> _Exercise prompt_: Can you reproduce, word for word, the part of the Guru Nanak Jayanti text between "This holiday allows" and "ones as well.", inclusive?

> _Text block_:
Guru Nanak Jayanti
Celebrated on the first full moon during the Hindu month of Kartik – which usually falls somewhere during the month of November on the Gregorian calendar – Guru Nanak Jayanti is a day that celebrates the birth of Guru Nanak, the first Sikh Guru. In India, this Gurpurb (anniversary of a Sikh’s birth or death) is a gazetted holiday, meaning that most people are off of work and most businesses and government offices are closed on this day.
Born on April 15th, 1469 in what is now known as Nankana Sahib, Punjab, Pakistan – Guru Nanak would grow up to become the founder of Sikhism and a teacher that spread the word of the oneness of God. As the founder of Sikhism, he also taught people about the intertwining of one’s spiritual and secular life. While many of his teachings drew both on Muslim and Islamic thought, his philosophy wasn’t just an amalgam of the principles found in these religions. His teachings also contained many revolutionary ideas about the true nature of God and the importance of one’s spiritual enlightenment over external rituals, penances and pilgrimages. He also denounced the caste system of India and taught that everyone if equal – regardless of class, gender, wealth or station of birth.
Customs, Traditions and Celebrations
This day is usually celebrated with feasts, the telling of stories, prayers and community activities. However, one of the most important celebrations on this day are the many Guru Nanak Jayanti parades that take place all over India. A pre-dawn parade called parbhat feri occurs on this day and features many followers walking through the streets and singing spiritual songs. Many participants will also perform Karseva on this day. Karseva is literally “selfless service” and is work or service that is done without thinking of any sort of personal reward. Therefore, many people will perform community service on this day in food kitchens for the poor or in hospitals.
This holiday allows people to acknowledge the founding traditions of Sikhism and the principles of service to others over one’s own selfish desires. It also allows people to come together and help each other in not only secular terms but spiritual ones as well.

> _Data provided_:
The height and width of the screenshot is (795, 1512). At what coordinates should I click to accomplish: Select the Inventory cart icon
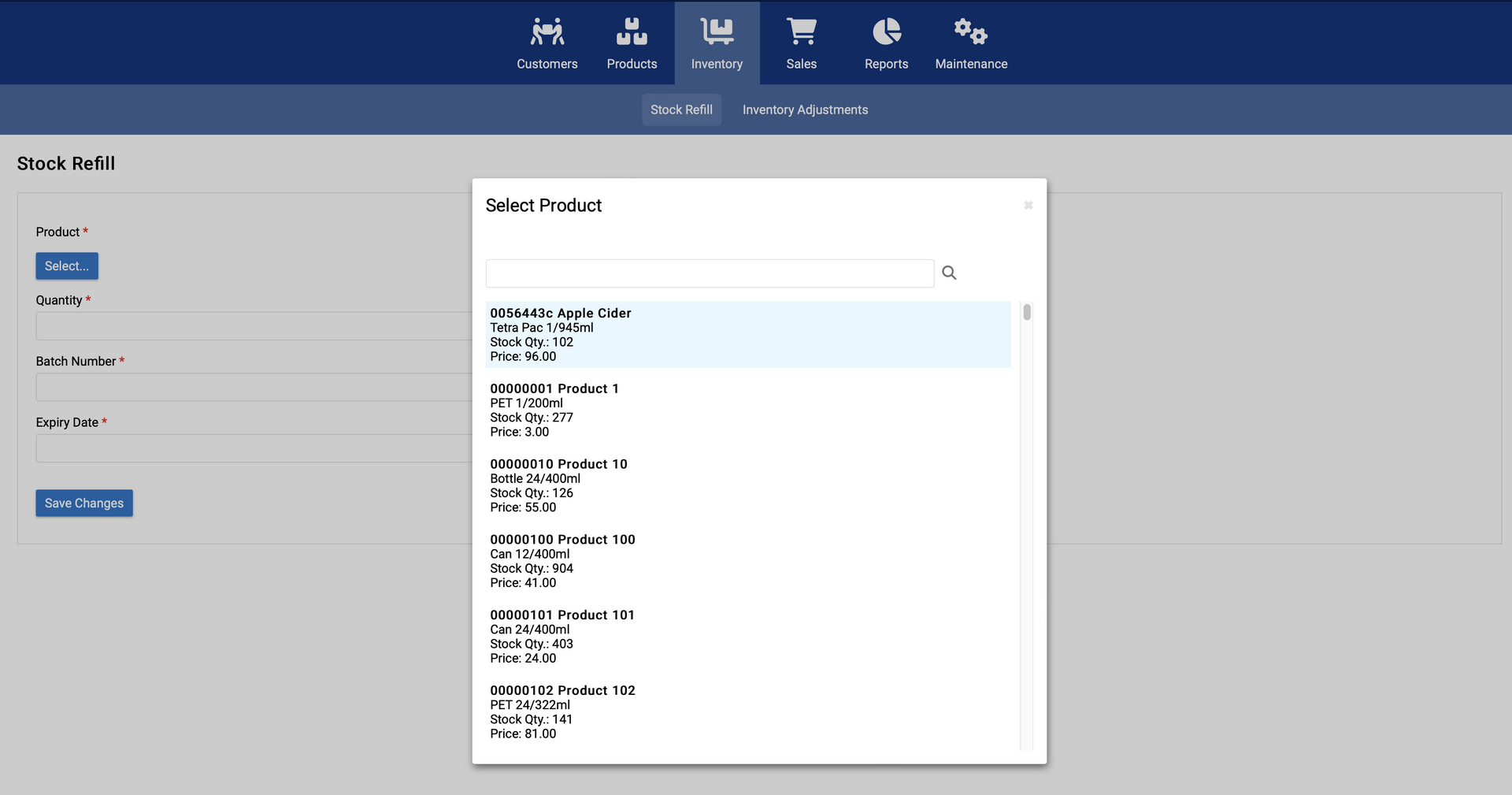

> _Answer space_:
This holiday allows people to acknowledge the founding traditions of Sikhism and the principles of service to others over one’s own selfish desires. It also allows people to come together and help each other in not only secular terms but spiritual ones as well.